Declaring a fear that she might not get “a fair test” for coronavirus, a member of World Harvest Ministries International, the St Peter church at the centre of the latest COVID-19 outbreak, was this evening involved in a standoff with public health and law enforcement officials.
But, around 9:30 p.m. five hours after health authorities arrived on the scene at her Christ Church home, police officers removed the woman and other family members.
It was not immediately clear if or where the woman and her family were taken into quarantine as officials were tight-lipped as the drama ended.
Moments earlier, the woman who lives with her husband, son and mentally challenged mother, telephoned Barbados TODAY to claim that her rights were being infringed after police were called in. She said she told a Ministry of Health official that she would prefer not to be quarantined or tested.
The events unfolded around 4 p.m. as Barbados Defence Force soldiers and other health personnel responded to the incident.
The woman told Barbados TODAY she was shocked initially at the manner in which she was approached.
She acknowledged that both she and her husband attended the church in Speightstown, St Peter, which has been identified as a COVID-19 cluster.
She said: “The lady from the Health Ministry came to my home and shouted at me telling me that she was calling my phone and I was not answering. I asked her what it was about and she again shouted at me and said I would have to go to get quarantined or go and get tested. I told her with that behaviour I would do neither of the two.”

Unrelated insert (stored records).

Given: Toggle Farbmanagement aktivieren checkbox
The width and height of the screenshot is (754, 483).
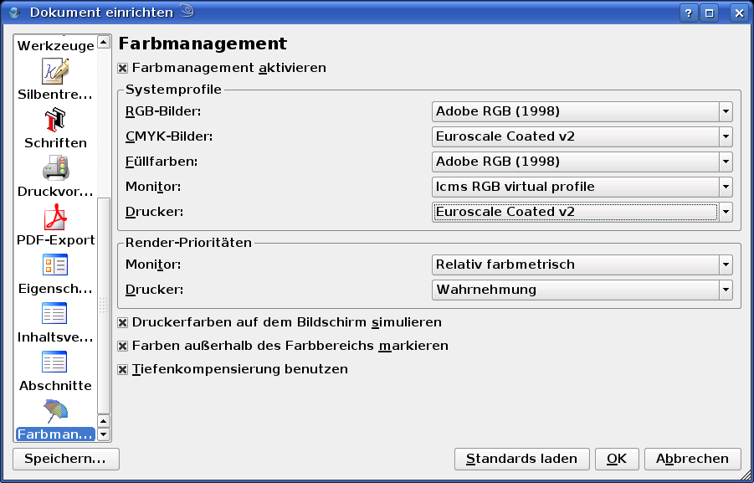Looking at the screenshot, I should pyautogui.click(x=123, y=69).
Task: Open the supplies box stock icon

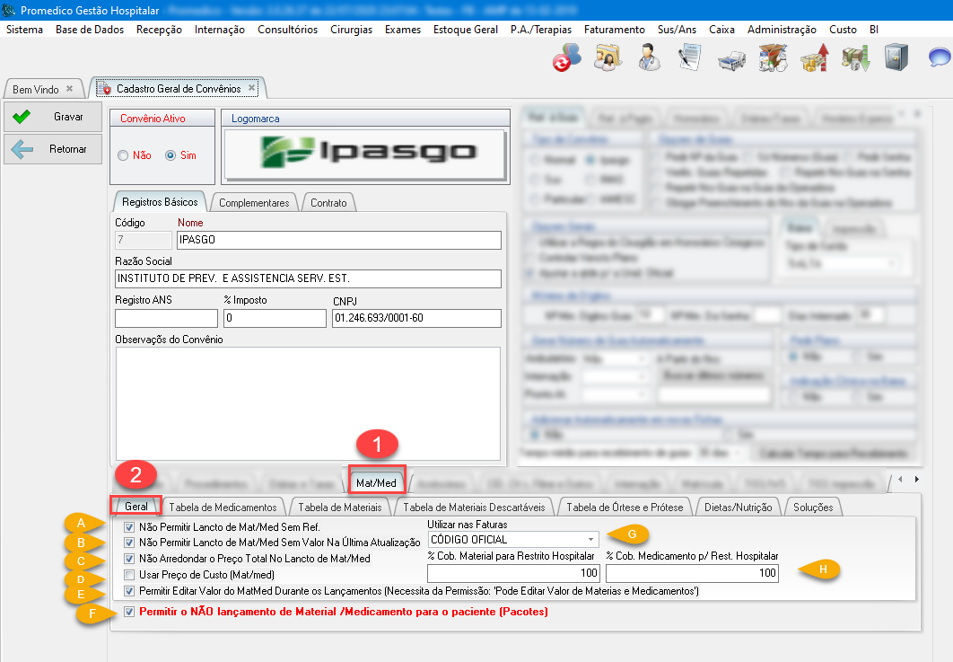Action: click(x=772, y=58)
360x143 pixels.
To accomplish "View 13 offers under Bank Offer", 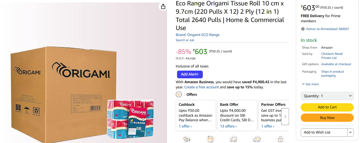I will click(x=228, y=126).
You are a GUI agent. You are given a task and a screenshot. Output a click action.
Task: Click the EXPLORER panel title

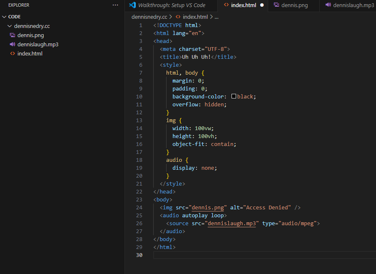(x=19, y=5)
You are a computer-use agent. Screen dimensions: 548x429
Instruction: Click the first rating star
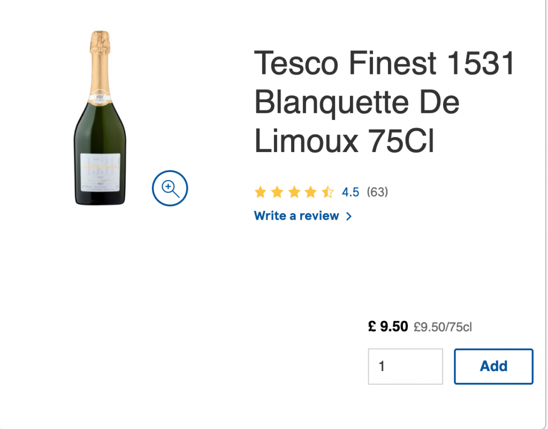261,192
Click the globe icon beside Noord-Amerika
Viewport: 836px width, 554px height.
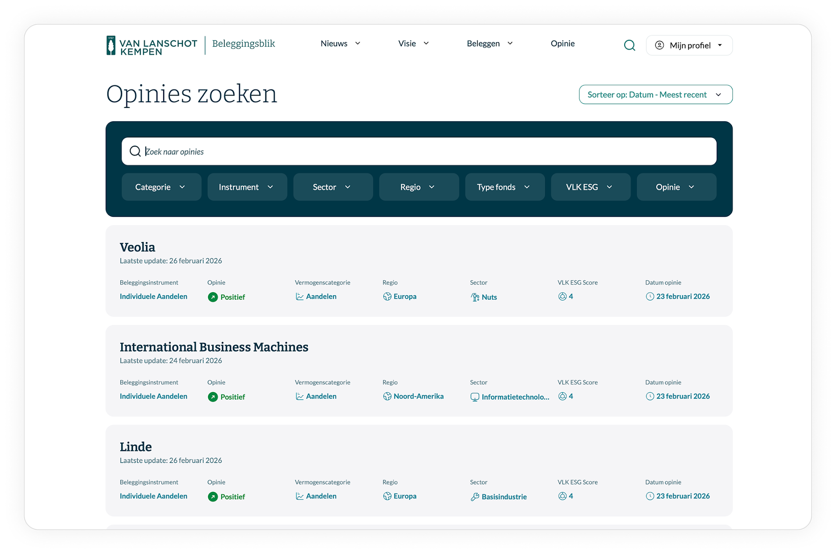(387, 397)

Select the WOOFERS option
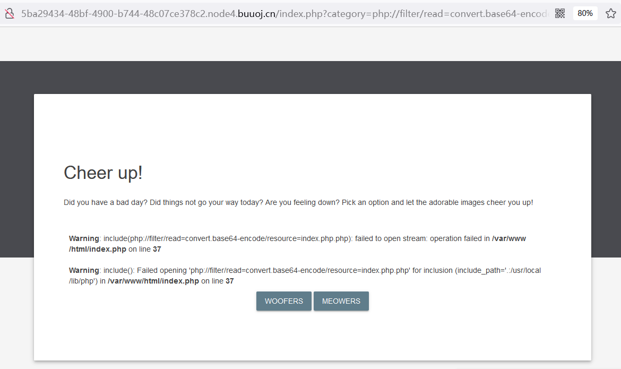click(x=283, y=301)
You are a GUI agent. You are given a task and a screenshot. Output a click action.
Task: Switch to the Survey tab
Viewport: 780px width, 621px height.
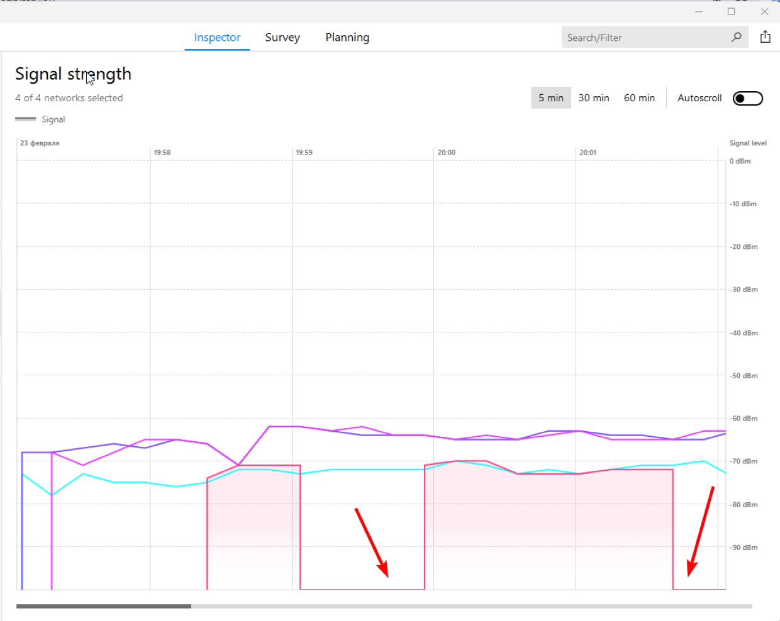point(282,37)
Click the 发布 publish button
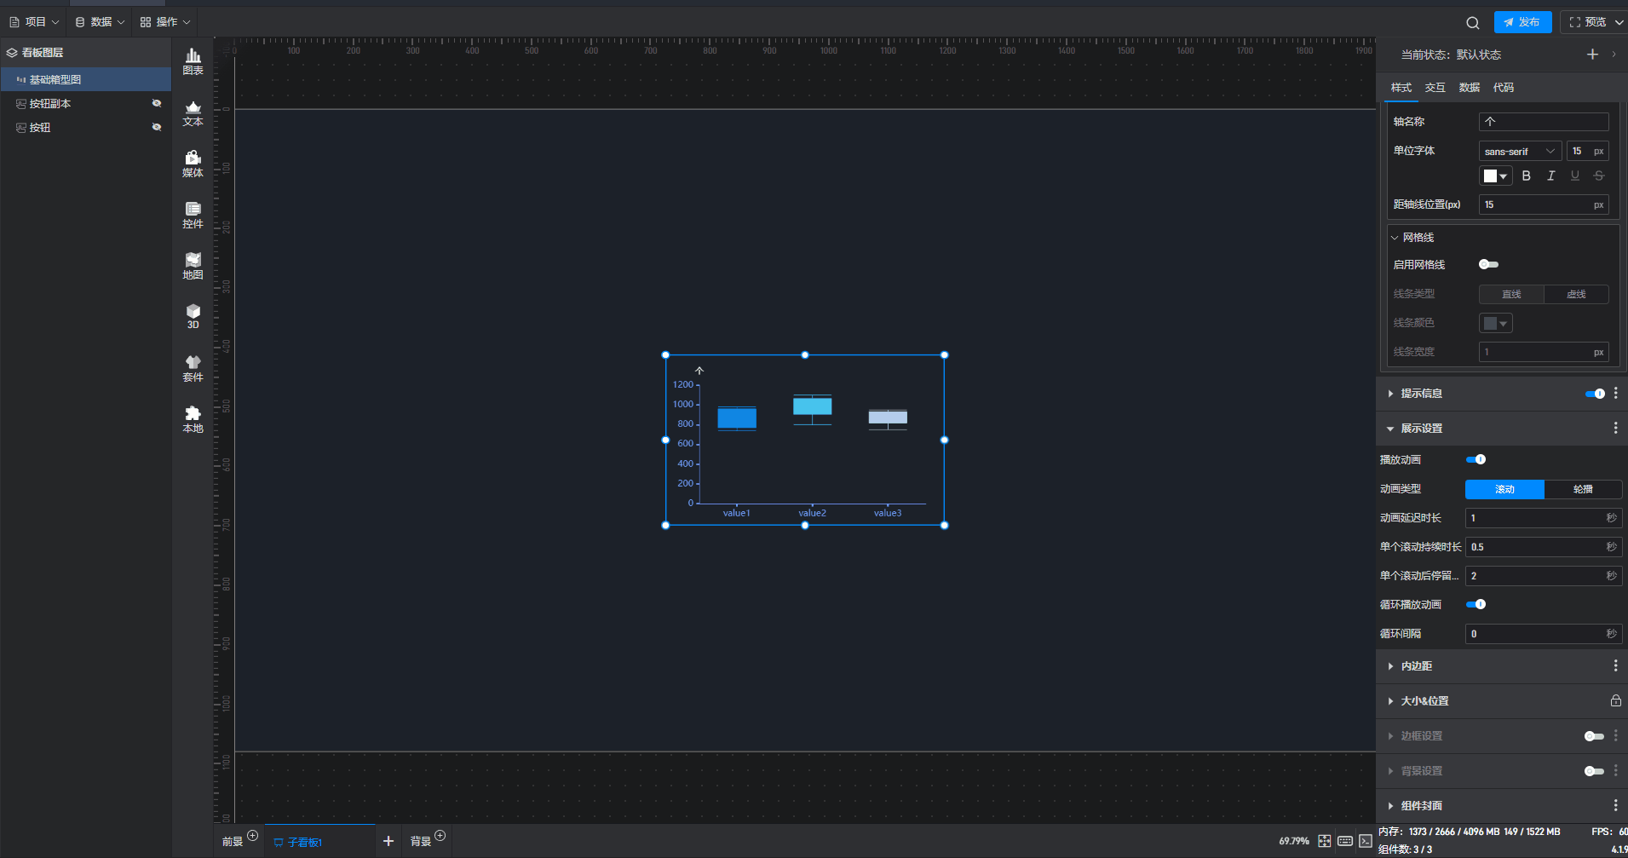 [1522, 22]
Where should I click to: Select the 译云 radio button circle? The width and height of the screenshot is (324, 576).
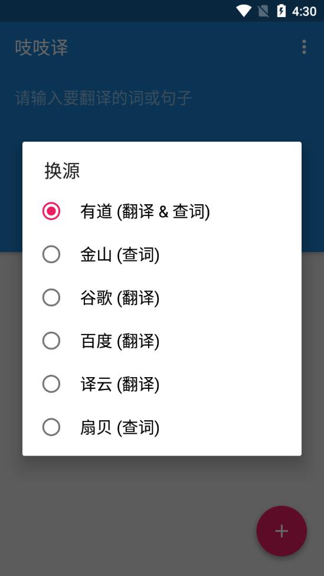(51, 384)
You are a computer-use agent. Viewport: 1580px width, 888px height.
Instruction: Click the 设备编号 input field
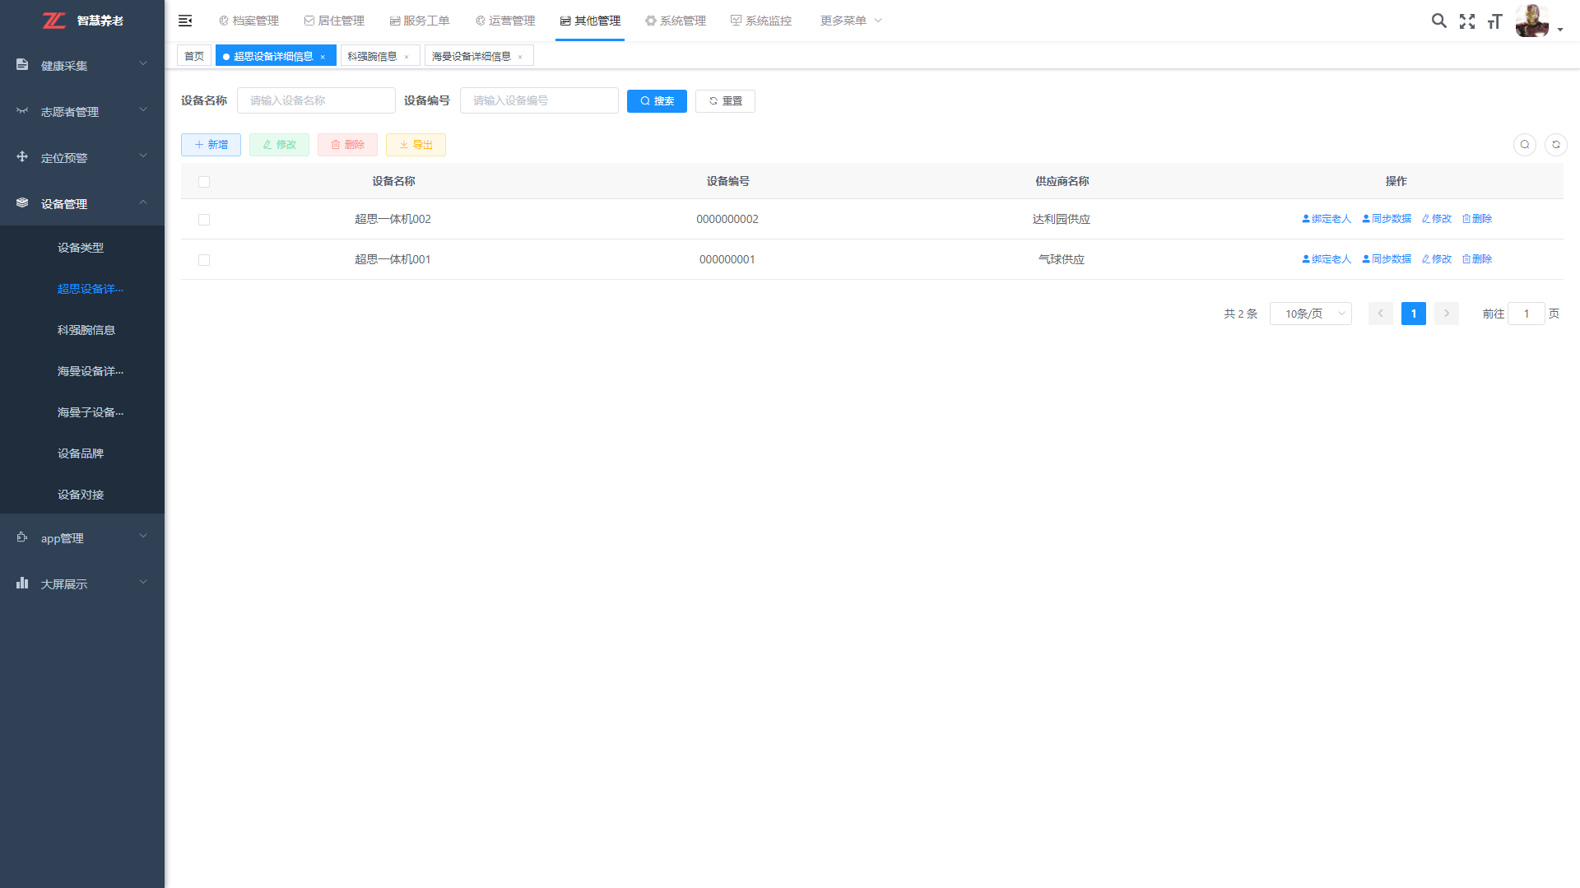click(x=539, y=100)
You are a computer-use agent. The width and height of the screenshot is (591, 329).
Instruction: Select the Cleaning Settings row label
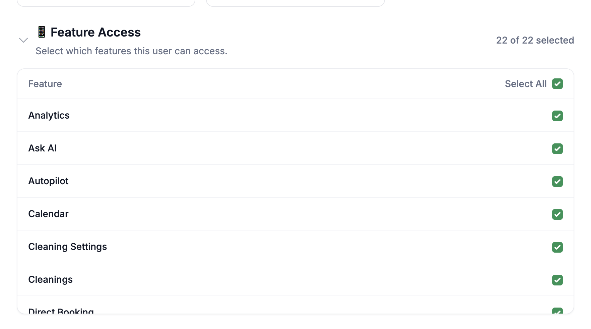[67, 247]
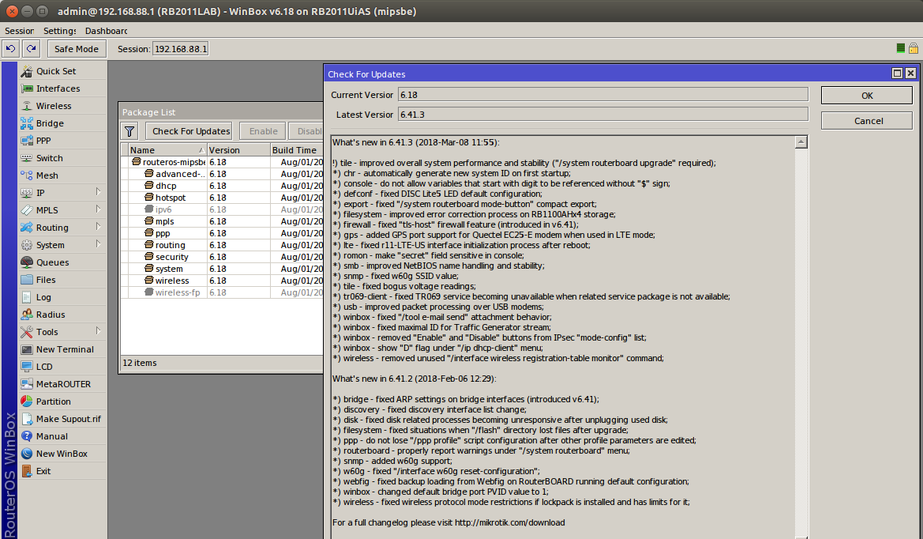923x539 pixels.
Task: Launch New Terminal
Action: (x=64, y=349)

Soon afterwards, two police cars arrived at her house, she said.
After speaking briefly with the police officers she went inside and locked her door, she told Barbados TODAY. “I explained to the police that I know she is doing her job. That is the way that you are going to carry along citizens? If she had come in a better manner I would be able to function.
“When I saw the police I came in here and locked my door because I know my rights. Nobody is going to unfair me, you cannot do that. I am going to stay in this house because she brought these two police vans. I am not going out there because I am afraid of what these people are going to do to me, it’s because of these two police vans infringing on my rights.”
The church member said because of the negative publicity associated with the church’s leader, Apostle Lynroy Scantlebury, she did not believe her family would be fairly treated.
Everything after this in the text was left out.